The class 3 phosphatidylinositol 3-kinase (Pik3c3) plays critical roles in regulating autophagy, endocytosis, and nutrient sensing, but its expression profile in the kidney remains undefined. Recently, we validated a Pik3c3 antibody through immunofluorescence staining of kidney tissues from cell type-specific Pik3c3 knockout mice. Immunohistochemistry unveiled significant disparities in Pik3c3 expression levels across various kidney cell types. Notably, renal interstitial cells exhibit minimal Pik3c3 expression. Further, coimmunofluorescence staining, utilizing nephron segment- or cell type-specific markers, revealed nearly undetectable levels of Pik3c3 expression in glomerular mesangial cells and endothelial cells. Intriguingly, although podocytes exhibit the highest Pik3c3 expression levels among all kidney cell types, the renal proximal tubule cells (RPTCs) express the highest level of Pik3c3 among all renal tubules. RPTCs are known to express the highest level of the epidermal growth factor receptor (EGFR) in adult kidneys; however, the role of Pik3c3 in EGFR signaling within RPTCs remains unexplored. Therefore, we conducted additional cell culture studies. The results demonstrated that Pik3c3 inhibition significantly delayed EGF-stimulated EGFR degradation and the termination of EGFR signaling in RPTCs. Mechanistically, Pik3c3 inhibition surprisingly did not affect the initial endocytosis process but instead impeded the lysosomal degradation of EGFR. In summary, this study defines, for the first time, the expression profile of Pik3c3 in the mouse kidney and also highlights a pivotal role of Pik3c3 in the proximal tubule cells. These findings shed light on the intricate mechanisms underlying Pik3c3-mediated regulation of EGFR signaling, providing valuable insights into the role of Pik3c3 in renal cell physiology. This is the first report defining the class 3 phosphatidylinositol 3-kinase (Pik3c3) expression profile in the kidney. Pik3c3 is nearly absent in renal interstitial cells, glomerular mesangial cells, and endothelial cells. Remarkably, glomerular podocytes express the highest Pik3c3 level in the kidney. However, the proximal tubule exhibits the highest expression level among all renal tubules. This study also unveils the pivotal role of Pik3c3 in regulating EGFR degradation and signaling termination in RPTCs, furthering our understanding of Pik3c3 in renal cell physiology.

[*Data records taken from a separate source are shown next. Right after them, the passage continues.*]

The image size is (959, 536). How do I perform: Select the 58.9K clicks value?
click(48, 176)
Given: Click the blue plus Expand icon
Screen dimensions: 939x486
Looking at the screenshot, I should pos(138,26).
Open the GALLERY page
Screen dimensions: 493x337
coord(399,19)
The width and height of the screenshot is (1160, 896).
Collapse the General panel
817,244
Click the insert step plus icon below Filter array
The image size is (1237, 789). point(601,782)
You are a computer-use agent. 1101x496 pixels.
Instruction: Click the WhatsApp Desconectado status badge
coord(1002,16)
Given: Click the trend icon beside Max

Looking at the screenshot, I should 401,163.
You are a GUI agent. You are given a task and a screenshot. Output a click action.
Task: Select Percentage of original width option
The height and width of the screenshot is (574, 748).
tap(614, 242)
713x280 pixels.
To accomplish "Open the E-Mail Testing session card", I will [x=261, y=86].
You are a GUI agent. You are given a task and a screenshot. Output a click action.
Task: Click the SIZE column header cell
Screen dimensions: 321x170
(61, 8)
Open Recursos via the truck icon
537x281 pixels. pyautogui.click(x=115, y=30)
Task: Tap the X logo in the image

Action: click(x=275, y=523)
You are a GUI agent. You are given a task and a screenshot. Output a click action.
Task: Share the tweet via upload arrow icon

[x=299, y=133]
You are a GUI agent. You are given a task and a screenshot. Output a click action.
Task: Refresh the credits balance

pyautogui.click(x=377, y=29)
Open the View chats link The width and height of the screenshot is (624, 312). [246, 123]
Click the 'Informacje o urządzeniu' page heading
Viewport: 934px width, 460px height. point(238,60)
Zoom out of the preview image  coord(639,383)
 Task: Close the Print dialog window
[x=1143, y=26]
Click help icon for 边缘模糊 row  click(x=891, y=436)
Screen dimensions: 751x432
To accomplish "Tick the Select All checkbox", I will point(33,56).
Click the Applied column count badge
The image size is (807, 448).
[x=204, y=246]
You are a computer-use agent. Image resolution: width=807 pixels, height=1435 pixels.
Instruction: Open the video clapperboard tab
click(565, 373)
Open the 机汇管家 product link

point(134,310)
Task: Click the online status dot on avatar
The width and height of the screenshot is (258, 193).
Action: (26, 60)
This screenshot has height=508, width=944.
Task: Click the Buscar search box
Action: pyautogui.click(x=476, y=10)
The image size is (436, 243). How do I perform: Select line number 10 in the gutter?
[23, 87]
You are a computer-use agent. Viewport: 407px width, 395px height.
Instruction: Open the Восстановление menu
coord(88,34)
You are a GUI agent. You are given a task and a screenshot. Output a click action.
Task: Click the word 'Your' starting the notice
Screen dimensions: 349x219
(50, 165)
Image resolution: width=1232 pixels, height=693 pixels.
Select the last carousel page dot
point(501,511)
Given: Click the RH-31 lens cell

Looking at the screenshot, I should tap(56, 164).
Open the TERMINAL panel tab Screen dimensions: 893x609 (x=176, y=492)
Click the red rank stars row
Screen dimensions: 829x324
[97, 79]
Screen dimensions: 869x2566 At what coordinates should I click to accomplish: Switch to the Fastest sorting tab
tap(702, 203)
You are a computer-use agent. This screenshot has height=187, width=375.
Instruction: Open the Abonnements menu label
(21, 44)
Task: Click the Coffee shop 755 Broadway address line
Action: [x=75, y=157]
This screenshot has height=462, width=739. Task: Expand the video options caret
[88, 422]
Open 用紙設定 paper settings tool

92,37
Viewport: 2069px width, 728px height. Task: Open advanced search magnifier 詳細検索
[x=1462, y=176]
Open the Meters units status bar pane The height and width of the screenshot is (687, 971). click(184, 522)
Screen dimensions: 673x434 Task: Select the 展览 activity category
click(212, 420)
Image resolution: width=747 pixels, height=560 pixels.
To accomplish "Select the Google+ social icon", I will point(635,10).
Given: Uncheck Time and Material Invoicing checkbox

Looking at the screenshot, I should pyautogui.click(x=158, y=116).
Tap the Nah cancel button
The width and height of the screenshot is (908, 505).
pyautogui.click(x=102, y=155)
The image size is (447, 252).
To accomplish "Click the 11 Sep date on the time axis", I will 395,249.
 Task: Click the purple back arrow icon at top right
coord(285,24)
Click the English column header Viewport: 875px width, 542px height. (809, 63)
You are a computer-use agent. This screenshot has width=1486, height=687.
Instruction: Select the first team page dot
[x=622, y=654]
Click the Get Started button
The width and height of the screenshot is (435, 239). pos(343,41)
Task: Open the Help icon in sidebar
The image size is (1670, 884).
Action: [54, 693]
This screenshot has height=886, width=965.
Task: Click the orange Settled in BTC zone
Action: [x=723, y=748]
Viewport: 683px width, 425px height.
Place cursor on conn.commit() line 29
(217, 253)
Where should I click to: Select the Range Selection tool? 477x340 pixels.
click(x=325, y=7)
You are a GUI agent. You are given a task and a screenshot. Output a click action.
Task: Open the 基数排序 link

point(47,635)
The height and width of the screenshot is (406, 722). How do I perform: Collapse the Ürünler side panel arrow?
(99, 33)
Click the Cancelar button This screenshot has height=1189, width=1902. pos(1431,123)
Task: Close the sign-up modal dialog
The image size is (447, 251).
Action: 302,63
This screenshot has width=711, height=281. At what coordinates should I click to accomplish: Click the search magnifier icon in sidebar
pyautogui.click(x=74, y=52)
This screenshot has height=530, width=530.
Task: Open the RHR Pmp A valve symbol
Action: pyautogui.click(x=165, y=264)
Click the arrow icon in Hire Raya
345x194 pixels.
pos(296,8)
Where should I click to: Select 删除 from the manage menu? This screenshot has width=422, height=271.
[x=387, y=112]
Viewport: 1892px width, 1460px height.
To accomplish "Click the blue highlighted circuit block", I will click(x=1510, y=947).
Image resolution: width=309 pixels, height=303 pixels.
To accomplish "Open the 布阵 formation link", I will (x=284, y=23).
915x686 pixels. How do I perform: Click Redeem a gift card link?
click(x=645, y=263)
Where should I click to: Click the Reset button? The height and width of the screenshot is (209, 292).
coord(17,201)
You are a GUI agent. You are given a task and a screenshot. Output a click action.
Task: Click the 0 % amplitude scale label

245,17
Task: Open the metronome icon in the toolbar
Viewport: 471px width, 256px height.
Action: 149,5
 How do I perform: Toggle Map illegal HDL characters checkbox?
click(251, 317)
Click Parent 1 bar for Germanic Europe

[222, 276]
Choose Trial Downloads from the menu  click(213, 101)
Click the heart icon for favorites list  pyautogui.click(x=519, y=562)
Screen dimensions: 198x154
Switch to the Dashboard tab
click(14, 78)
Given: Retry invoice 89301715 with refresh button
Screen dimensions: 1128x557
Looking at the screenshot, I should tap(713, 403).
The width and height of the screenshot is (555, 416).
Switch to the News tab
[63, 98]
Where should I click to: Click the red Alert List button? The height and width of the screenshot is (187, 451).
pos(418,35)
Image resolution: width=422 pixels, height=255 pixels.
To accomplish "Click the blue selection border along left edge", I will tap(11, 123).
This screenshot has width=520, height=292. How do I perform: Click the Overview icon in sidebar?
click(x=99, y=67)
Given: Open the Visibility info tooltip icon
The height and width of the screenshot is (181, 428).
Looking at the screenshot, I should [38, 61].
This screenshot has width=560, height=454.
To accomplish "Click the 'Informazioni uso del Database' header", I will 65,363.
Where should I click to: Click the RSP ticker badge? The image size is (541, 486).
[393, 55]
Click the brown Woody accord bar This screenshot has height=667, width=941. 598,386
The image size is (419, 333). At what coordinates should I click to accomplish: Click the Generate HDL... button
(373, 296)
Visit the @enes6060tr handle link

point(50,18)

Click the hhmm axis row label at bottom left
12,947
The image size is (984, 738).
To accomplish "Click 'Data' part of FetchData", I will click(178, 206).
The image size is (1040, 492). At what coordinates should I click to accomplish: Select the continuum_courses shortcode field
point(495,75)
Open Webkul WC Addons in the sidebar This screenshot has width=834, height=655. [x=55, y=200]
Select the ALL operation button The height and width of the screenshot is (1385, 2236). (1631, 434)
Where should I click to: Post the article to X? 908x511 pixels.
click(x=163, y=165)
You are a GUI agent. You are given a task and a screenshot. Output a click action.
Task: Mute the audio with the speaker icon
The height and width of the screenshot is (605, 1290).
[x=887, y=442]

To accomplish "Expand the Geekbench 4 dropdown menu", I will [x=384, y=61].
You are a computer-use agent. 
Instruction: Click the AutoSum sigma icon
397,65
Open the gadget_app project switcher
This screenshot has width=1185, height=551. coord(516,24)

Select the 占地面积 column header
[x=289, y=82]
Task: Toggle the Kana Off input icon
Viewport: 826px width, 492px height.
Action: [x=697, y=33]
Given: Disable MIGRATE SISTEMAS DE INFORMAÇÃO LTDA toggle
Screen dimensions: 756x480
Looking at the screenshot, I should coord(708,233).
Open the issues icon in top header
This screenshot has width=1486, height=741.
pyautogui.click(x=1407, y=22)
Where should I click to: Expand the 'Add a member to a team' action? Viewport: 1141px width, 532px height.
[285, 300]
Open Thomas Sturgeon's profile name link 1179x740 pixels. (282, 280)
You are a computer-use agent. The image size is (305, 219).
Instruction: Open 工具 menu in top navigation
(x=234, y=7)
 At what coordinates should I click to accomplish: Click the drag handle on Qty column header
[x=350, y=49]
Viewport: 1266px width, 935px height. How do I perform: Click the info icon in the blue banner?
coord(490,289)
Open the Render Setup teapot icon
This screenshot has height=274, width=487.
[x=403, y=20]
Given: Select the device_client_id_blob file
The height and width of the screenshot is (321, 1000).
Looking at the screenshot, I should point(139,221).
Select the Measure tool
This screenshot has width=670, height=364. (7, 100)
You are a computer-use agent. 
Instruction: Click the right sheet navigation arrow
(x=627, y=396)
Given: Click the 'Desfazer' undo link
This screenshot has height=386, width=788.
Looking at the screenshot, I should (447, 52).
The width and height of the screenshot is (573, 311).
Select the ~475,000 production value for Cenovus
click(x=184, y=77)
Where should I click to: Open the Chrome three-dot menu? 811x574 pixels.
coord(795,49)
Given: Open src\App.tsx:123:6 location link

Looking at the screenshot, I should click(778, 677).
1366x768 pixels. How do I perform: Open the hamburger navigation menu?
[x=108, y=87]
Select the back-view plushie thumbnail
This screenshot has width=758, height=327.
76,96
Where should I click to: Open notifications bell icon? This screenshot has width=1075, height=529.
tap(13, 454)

该 3 类磷脂酰肌醇 3-激酶(Pik3c3)在调节自噬、内吞作用和营养感应方面发挥着关键作用,但它在肾脏中的表达谱尚不清楚。最近,我们通过对细胞类型特异性 Pik3c3 敲除小鼠的肾脏组织进行免疫荧光染色验证了一种 Pik3c3 抗体。免疫组织化学揭示了各种肾脏细胞类型中 Pik3c3 表达水平的显著差异。值得注意的是,肾间质细胞表达的 Pik3c3 水平最低。此外,利用肾单位节段或细胞类型特异性标志物进行共免疫荧光染色,发现肾小球系膜细胞和内皮细胞中几乎检测不到 Pik3c3 的表达。有趣的是,尽管足细胞是所有肾脏细胞类型中 Pik3c3 表达水平最高的,但在所有肾单位中,近端肾小管细胞(RPTCs)表达的 Pik3c3 水平最高。众所周知,RPTCs 在成人肾脏中表达最高水平的表皮生长因子受体(EGFR);然而,Pik3c3 在 RPTCs 中的 EGFR 信号中的作用仍未被探索。因此,我们进行了额外的细胞培养研究。结果表明,Pik3c3 抑制显著延迟了 EGF 刺激的 EGFR 降解和 EGFR 信号的终止。从机制上讲,Pik3c3 抑制并没有影响初始内吞过程,而是阻碍了 EGFR 的溶酶体降解。总之,这项研究首次定义了 Pik3c3 在小鼠肾脏中的表达谱,并强调了 Pik3c3 在近端肾小管细胞中的关键作用。这些发现揭示了 Pik3c3 介导的 EGFR 信号调节的复杂机制,为 Pik3c3 在肾脏细胞生理学中的作用提供了有价值的见解。这是首次报道定义肾脏中 3 类磷脂酰肌醇 3-激酶(Pik3c3)的表达谱。Pik3c3 在肾间质细胞、肾小球系膜细胞和内皮细胞中几乎不存在。值得注意的是,肾小球足细胞在肾脏中表达最高水平的 Pik3c3。然而,在所有肾单位中,近端肾小管的表达水平最高。这项研究还揭示了 Pik3c3 在调节 RPTCs 中 EGFR 降解和信号终止中的关键作用,进一步加深了我们对 Pik3c3 在肾脏细胞生理学中的理解。